Innisfree is a garden, a landscape, a contemplative garden. There's a path
around the lake. Steps leading up to a terrace. A natural looking landscape,
with additions. Water, rills, and trickles spilling over ledges. Massive stones.
From the parking area there is a gently sloping path up a knoll with a vista over Tyrrel Lake.
Simple wooden picnic tables and benches, weathered to silver-gray, offer the first of many
places that invite you to pause, to slow down and relax. Innisfree is a very calming place.
The path circles the lake. Whichever way I go will return me to my starting point. Shall I first turn left, or right?
Right, I decide. That will bring me through the more landscaped portion of Innisfree on
the outward journey, the more natural portion for my return.
This year the autumn colors are soft, shades of yellow, muted orange.
Not so much the vivid reds brought by warm days and cool nights.
. . . .
The air is clean in Millbrook, easy to tell by the abundance of lichens dappling the rocks. A special rock, placed on display.
Autumn's other name is fall, and fall the leaves do, cascading down this outcrop like a river.
Water trickles down a slope, pauses, then trickles over the moss-covered lip of stone quietly
echoing in the small chamber like the sound box of a master's violin. Hush, and you can hear it.
Plants are very happy with the rocks as partners. A modest sized hosta with rich emerald green
leaves (not huge, or variegated, just plain green) nestles between two irregular stone steps.
Clearly here for some length of time a weeping spruce drapes its branches, like a friendly arm, over a rock.
There is a terrace above the lake, that dates back to the 1930s. Towards the rear
burrowing back into the hillside is the Circular Grotto. I look at the two stones
that veil its opening and find myself thinking, dragon and phoenix. Perhaps.

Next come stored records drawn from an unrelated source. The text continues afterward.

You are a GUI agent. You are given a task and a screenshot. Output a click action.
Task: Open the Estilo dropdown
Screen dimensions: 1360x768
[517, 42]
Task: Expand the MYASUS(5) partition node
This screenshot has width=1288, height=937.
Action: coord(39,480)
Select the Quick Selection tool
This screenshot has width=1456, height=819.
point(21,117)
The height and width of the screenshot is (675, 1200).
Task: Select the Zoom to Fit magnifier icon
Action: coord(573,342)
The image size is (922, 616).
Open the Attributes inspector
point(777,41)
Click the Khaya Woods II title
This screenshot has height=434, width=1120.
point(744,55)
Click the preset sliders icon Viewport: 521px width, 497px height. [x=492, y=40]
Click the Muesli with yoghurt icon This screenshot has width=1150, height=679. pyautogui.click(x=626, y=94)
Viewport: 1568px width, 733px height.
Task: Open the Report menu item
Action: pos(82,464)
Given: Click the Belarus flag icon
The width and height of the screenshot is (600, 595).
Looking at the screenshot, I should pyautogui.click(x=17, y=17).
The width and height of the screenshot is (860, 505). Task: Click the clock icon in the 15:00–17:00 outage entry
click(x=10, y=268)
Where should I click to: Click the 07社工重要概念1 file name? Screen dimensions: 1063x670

Here and there around the lake are small groves of special trees,
such as these six columnar Ginkgo biloba 'Princeton Sentry'.
To the left of the gingko as I come up to them is a geometric column, if that's the right term.
Rust red, with a shadowed channel down each side, and a veil of water mist scattered by
the slightest whisper of air, torn into streamers by anything stronger. There, yet transient.
Up on the terrace some yellow chairs offer a place to sit, one that's easily rearranged.
A simple post-and-beam support for Ampelopsis brevipedunculata, porcelain berry vine
with clusters of berries in green, turquoise, and purple all at the same time. Too bad it's invasive.
Birds eat them, then distribute the seeds as they fly, perch, and poop. A pity, as it is a pretty vine.
There are stepping stones up here, like this marvellous octagonal one of carved stone.
And a magnificent dragon. But who would be so crass as to step on him!
A venerable oak, weary with the weight of years and branches as massive as other trees.
Assistance has been provided to the lowest ones, with props to support their sagging weight.
And beneath their shelter, a row of four Adirondack chairs. Come. Sit. Enjoy the view. Relax.
It seems an oxymoron, a deciduous evergreen tree. But that's what a larch will do,
turn color to a warm foxy hue, and then drop its needles to winter with bare branches.
I've come halfway round now. Ahead is the bridge across Tyrrel Lake.